Société

Le CSA est-il mûr pour disparaître?

Temps de lecture : 2 min

Sans la liste polémique du CSA des 1.800 personnalités dont le temps de parole doit être comptabilisé — nombreux commentaires sur La Croix, 20minutes ou Les Inrocks, l’anniversaire ce mardi soir des 20 ans du Conseil Supérieur de l’Audiovisuel passerait presque inaperçu.
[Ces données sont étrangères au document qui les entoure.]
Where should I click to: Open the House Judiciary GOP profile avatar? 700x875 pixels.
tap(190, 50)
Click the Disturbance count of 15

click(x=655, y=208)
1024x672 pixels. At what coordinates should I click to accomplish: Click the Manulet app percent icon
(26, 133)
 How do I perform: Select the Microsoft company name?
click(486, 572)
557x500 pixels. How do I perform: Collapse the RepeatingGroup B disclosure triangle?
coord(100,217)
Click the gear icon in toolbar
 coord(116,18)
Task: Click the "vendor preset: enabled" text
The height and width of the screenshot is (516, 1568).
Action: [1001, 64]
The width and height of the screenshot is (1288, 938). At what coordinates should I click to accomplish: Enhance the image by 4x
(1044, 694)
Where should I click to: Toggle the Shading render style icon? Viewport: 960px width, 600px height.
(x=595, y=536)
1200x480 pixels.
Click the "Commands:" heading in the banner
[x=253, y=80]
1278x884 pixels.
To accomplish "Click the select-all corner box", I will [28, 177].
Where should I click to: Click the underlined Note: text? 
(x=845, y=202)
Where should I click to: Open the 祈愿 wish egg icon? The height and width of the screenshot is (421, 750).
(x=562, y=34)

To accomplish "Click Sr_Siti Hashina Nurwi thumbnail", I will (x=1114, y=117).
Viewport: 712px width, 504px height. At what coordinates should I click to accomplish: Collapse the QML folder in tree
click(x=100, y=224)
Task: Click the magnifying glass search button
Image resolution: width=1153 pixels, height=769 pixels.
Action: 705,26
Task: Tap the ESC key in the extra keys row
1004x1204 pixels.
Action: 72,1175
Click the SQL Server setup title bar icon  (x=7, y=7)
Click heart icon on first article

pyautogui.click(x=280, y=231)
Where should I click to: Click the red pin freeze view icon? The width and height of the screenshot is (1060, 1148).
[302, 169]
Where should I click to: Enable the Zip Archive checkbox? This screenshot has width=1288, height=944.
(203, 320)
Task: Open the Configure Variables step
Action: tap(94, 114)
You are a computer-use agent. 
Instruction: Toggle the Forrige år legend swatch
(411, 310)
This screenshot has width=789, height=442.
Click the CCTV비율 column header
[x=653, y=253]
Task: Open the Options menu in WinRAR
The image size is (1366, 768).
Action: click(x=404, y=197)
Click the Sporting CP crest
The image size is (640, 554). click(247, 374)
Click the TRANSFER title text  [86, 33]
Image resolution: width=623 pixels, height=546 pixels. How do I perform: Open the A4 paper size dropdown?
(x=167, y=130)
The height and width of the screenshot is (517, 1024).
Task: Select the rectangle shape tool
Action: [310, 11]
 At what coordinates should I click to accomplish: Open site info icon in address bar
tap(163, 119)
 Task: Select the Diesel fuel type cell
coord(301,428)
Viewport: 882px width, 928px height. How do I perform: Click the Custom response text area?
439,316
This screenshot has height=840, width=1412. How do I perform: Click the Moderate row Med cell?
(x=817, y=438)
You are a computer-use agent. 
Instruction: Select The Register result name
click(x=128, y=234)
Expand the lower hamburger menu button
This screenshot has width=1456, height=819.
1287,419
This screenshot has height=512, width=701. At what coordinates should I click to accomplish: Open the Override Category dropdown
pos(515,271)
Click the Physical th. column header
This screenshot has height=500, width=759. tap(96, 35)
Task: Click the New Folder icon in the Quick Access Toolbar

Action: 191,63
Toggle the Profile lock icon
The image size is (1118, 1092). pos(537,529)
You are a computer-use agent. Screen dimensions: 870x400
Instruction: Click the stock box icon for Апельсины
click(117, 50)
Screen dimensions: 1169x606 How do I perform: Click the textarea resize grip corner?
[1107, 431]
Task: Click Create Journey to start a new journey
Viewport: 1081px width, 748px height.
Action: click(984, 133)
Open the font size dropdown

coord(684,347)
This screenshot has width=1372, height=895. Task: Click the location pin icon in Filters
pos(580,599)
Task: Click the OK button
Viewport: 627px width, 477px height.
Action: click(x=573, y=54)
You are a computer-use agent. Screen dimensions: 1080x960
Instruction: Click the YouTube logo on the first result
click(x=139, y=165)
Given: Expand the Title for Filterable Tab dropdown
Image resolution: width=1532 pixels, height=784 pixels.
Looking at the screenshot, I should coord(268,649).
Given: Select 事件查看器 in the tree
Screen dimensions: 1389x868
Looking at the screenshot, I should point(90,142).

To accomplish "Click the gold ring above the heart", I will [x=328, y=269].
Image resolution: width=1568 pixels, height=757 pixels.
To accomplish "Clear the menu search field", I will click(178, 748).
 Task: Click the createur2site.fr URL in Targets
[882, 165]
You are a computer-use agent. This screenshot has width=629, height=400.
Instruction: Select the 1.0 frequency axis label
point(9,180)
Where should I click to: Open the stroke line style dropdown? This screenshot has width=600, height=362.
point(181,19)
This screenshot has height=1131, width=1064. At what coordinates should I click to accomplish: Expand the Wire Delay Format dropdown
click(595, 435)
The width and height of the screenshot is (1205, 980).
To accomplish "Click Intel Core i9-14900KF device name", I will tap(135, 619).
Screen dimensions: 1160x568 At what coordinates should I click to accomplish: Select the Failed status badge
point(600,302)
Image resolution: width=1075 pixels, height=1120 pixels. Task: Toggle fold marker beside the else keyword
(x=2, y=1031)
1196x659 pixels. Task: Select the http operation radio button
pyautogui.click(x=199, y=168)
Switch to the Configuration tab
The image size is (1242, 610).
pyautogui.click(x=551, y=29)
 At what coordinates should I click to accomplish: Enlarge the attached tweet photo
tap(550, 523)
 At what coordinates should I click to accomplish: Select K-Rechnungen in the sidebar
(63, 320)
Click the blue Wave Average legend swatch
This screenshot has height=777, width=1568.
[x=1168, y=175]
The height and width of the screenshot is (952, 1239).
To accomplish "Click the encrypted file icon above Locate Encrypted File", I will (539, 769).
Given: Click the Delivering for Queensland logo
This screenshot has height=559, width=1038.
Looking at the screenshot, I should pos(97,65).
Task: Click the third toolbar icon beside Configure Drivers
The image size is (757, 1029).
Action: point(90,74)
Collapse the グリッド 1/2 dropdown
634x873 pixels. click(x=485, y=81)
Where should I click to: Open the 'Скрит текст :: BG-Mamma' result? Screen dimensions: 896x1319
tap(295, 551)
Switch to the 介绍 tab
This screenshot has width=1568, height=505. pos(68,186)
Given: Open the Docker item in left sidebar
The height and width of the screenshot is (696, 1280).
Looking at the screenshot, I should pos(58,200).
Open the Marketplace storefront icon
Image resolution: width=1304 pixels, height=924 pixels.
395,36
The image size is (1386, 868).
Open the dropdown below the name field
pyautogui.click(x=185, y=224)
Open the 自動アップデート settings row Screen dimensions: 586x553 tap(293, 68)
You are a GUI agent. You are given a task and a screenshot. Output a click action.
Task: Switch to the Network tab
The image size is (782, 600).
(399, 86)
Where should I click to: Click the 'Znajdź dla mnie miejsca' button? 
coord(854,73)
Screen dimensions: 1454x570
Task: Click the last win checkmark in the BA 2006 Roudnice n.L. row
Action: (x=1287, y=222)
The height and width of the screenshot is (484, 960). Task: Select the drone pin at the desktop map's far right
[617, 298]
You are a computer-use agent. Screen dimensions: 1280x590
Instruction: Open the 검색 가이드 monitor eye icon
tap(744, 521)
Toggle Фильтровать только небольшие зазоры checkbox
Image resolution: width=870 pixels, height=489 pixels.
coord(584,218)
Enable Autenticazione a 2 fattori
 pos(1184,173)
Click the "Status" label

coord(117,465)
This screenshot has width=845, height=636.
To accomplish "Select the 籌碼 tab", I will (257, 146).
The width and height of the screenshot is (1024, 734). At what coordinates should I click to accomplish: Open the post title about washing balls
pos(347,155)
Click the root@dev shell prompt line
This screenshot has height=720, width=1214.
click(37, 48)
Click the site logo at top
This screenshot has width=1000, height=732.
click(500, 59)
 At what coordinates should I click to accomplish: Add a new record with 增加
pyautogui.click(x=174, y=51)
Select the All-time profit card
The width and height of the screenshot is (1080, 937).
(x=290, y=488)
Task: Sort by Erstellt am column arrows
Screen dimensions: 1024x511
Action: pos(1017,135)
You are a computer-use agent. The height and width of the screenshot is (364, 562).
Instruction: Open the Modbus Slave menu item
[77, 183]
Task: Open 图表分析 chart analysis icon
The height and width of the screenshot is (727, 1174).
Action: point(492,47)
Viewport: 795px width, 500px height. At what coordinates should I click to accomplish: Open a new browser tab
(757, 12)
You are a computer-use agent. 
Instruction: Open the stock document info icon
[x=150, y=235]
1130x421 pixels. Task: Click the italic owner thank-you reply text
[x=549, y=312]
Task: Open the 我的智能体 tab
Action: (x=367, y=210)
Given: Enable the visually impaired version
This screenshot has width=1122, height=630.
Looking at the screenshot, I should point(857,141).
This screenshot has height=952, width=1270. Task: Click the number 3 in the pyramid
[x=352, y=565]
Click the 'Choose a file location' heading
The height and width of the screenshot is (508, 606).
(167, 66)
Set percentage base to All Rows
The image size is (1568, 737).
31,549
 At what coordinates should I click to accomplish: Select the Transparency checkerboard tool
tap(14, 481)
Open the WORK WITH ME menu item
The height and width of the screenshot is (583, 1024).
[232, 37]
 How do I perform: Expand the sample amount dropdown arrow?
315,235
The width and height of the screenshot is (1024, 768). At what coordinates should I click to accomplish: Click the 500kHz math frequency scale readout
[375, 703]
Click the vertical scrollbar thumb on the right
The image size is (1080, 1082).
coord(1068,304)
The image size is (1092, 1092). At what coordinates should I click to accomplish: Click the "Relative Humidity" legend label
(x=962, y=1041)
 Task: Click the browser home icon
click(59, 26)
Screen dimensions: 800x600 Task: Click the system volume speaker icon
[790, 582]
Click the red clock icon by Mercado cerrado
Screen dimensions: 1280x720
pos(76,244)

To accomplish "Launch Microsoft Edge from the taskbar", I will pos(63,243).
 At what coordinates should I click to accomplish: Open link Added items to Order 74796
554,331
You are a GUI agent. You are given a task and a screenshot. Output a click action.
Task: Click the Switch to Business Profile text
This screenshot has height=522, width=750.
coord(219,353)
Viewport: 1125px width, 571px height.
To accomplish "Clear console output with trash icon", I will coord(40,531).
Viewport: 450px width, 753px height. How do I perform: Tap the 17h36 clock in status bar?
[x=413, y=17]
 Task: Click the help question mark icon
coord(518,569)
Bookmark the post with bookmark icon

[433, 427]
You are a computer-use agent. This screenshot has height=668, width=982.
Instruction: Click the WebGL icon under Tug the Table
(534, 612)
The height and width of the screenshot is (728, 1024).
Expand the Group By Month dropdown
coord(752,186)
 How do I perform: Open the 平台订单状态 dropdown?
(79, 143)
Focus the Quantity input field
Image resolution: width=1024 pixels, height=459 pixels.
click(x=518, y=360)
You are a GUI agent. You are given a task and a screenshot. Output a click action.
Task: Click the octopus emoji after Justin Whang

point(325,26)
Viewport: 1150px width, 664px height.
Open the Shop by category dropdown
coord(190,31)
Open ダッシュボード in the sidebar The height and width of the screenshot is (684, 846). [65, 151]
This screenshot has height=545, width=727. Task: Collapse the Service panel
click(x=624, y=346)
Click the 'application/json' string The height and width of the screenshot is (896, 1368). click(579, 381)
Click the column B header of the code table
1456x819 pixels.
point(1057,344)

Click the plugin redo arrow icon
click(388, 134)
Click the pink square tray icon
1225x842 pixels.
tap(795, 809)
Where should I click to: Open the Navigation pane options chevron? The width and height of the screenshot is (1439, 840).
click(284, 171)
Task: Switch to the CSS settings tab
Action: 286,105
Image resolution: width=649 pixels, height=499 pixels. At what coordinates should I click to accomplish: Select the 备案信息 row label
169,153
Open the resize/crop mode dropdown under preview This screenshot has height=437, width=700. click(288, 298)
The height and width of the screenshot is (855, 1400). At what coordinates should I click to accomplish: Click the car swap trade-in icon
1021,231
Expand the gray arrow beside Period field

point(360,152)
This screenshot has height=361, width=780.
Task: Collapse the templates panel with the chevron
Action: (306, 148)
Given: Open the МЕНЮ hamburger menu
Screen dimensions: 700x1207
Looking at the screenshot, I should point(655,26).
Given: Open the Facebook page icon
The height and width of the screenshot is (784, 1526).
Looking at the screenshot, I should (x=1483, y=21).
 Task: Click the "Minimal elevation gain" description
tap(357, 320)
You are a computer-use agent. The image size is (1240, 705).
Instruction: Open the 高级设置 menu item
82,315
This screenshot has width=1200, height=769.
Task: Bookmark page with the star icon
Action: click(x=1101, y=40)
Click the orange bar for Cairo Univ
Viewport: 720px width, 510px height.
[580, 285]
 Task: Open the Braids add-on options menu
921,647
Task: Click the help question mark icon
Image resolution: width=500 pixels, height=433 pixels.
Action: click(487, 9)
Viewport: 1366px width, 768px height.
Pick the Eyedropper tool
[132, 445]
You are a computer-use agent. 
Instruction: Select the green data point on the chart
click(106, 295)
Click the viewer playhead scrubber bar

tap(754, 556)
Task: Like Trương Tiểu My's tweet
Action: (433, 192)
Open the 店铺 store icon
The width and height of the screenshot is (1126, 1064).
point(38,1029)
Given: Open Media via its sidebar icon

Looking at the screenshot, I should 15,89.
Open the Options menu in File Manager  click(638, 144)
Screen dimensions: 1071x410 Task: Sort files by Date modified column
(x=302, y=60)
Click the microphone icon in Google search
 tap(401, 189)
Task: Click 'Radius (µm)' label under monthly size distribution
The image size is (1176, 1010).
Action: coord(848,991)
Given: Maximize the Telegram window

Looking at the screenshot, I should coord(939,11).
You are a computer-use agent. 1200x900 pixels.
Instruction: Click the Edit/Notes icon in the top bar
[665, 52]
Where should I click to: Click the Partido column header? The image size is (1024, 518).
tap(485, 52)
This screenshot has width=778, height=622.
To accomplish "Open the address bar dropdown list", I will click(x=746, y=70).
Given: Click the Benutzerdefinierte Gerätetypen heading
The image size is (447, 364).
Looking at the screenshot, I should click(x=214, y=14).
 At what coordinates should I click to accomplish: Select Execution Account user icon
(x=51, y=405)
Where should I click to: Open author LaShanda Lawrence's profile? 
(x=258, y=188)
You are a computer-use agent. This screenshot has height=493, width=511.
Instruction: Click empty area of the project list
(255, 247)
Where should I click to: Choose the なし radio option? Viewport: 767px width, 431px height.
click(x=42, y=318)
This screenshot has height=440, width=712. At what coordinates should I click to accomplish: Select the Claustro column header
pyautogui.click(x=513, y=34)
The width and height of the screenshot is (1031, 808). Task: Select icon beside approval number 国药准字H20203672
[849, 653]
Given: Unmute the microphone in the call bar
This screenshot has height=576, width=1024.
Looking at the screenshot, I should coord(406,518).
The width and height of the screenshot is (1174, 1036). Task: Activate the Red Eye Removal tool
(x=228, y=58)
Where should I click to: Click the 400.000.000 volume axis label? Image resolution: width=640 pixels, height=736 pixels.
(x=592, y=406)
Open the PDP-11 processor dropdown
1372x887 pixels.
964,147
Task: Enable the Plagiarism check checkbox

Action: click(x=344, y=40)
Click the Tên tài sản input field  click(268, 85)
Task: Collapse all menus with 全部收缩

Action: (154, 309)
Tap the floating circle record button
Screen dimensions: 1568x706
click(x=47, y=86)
Cette date symbolique permet également à Ecrans.fr de dresser le bilan de son action, entre «déréliction» et «dépendance» et de souhaiter la disparition prochaine de l’institution.

Les journalistes Isabelle Roberts et Raphaël Garrigos notent ainsi «qu’hormis Philippe Guilhaume nommé contre l’avis du gouvernement socialiste et qui n’a tenu qu’un an et demi, les présidents de l’audiovisuel public épousent tous à merveille la majorité au pouvoir.»

Loin du temps du premier président du CSA, Jacques Boulet et de ses fortes amendes contre TF1, l'institution conduite par Michel Boyon, ancien directeur de cabinet de Jean-Pierre Raffarin, serait aujourd’hui dans une logique de gestion «très paternaliste».

Sous l’ombre «menaçante» d’une fusion avec l’Arcep, l’Autorité de régulation des Commissions électroniques et des postes, «à 20 ans, le CSA est mûr pour disparaître.»